* **WHAT TO PRODUCE**
Wherever the string "Delete" shows up in the records below, return that line.

── DATA TO PROCESS

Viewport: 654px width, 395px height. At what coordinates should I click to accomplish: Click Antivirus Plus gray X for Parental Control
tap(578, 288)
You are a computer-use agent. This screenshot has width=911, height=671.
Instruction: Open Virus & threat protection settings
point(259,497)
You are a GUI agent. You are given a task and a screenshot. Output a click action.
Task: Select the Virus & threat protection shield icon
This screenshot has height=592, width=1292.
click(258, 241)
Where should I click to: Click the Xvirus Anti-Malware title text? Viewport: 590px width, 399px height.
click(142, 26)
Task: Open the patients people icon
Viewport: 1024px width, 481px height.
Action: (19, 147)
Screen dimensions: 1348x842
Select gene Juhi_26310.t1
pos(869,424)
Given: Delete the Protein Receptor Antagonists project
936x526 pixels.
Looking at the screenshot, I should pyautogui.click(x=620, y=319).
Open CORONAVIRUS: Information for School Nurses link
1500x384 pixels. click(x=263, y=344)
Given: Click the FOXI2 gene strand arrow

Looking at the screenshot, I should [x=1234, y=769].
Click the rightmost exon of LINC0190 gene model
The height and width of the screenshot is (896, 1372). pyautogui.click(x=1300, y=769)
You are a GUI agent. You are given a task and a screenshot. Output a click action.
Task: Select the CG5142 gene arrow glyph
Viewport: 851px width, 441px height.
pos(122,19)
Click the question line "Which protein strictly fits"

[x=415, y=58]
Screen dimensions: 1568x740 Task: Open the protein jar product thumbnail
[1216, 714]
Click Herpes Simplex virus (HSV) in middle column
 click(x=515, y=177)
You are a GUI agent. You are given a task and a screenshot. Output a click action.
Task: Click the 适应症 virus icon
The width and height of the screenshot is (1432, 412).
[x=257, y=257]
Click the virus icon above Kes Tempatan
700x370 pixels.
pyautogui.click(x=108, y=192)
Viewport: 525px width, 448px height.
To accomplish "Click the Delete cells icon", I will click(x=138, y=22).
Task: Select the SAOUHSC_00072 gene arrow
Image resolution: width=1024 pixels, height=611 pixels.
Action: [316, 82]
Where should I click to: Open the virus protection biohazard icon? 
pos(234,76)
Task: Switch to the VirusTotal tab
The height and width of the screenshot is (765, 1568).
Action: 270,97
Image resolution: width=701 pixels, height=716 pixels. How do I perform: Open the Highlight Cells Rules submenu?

────

* **RESPONSE BELOW**
Given: Delete the Protein Receptor Antagonists project
To accomplish "Click the Delete cells icon", I will click(x=138, y=22).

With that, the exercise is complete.